Her milletin geçmişi bilinmezliklerle doludur. Eskiye doğru gittikçe bu bilinmezlik artar. Geçmiş hakkındaki bilgilerimizin az olmasının temel nedenlerinden biri yazılı geleneğin tarihin yakın dönemlerinde ortaya çıkmasıdır. Yazılı kaynakların olmadığı eski dönemlerle ilgili bilgiler sözlü gelenek ile korunmuştur. Bugün yazılı kaynaklarda yer almayan çok sayıda bilgiye sözlü kaynaklarda rastlanmaktadır. Bu durum sözlü geleneği daha da önemli bir hâle getirmektedir. Yazılı kaynaklarda yer almayan önemli bilgiler mit, masal, destan, efsane, halk hikâyesi gibi anlatı türlerinin içerisinde bulunmaktadır. Bu yüzden günümüzde sözlü kaynaklar birçok bilim dalının temel kaynakları arasında kabul edilmeye başlanmıştır. Türk destanları da Türk tarihinin önemli sözlü kaynaklarından biridir. Eski Türk devletlerinde Tanrı tarafından seçildiğine inanılan hükümdarların halkına karşı bazı görevleri vardı. Bu çalışmada bu görevlerin destan metinlerindeki görünümü incelenmiştir. Eski Türk devletlerinde hükümdarların babalık vazifesi bulunmaktaydı. Hükümdar milletini bir baba gibi koruyup kollamakla görevliydi. İlahi menşeden geldiğine inanılan Türk hükümdarı halkını yedirmek, içirmek, giydirmek, dirlik ve düzenini sağlamak zorundaydı. Çalışmamızda Oğuz Kağan Destanı ile Dede Korkut hikâyelerinde yer alan kahramanların babalık vazifeleri değerlendirilmiştir.
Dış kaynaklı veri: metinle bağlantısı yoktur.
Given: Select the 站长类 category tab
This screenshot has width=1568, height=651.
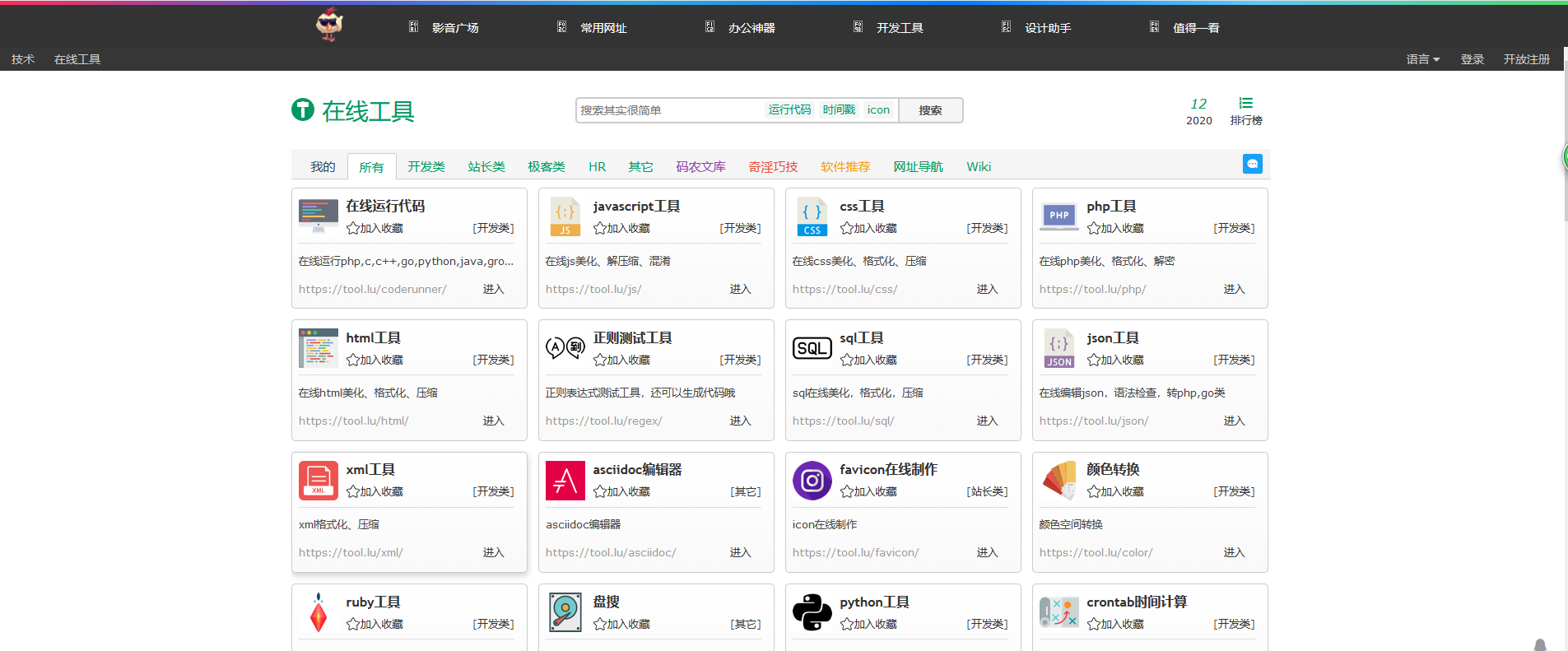Looking at the screenshot, I should tap(486, 167).
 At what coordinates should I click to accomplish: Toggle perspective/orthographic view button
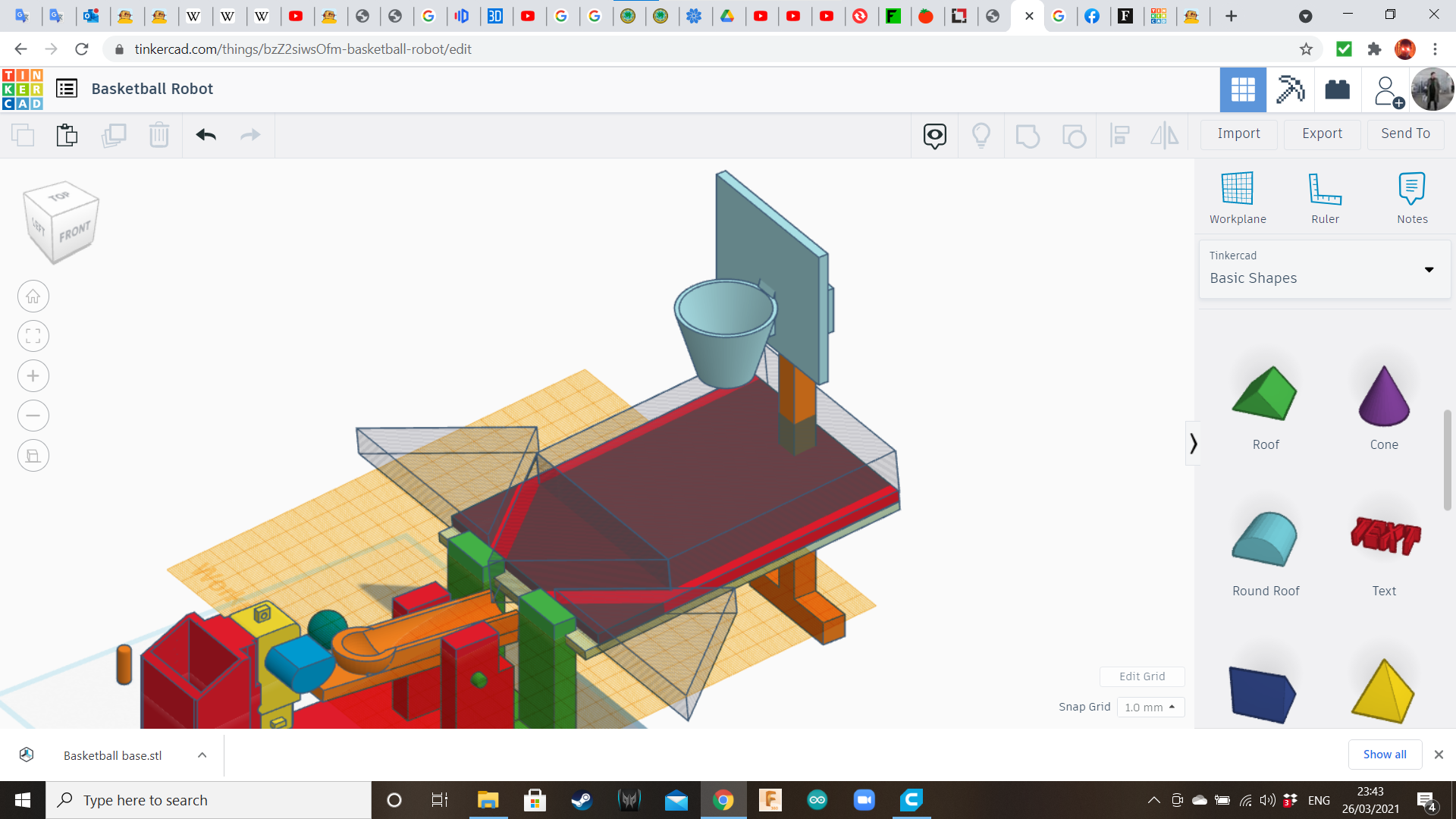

Değerlendirme sonucunda eski Türk hükümdarlarının babalık vazifelerinin destan kahramanlarında var olduğu görülmüştür. Türk destan kahramanları kendilerinin halka karşı birtakım vazifeleri yerine getirmekle yükümlü olduklarına inanmış, bu düşünce ile hareket etmişlerdir.
The history of every nation is full of unknowns. This obscurity increases as it goes back into the past. One of the main reasons why we have little information about the past is that the written tradition emerged in the recent periods of history. The information about the old periods without written sources has been preserved by the oral tradition. A lot of information that is not included in written sources is found in oral sources today. This makes the oral tradition even more important. Important information that is not included in the written sources is included in narrative types such as myth, fairy tale, epic, legend, folk story. Therefore, today, oral sources have started to be accepted as the main sources of many branches of science.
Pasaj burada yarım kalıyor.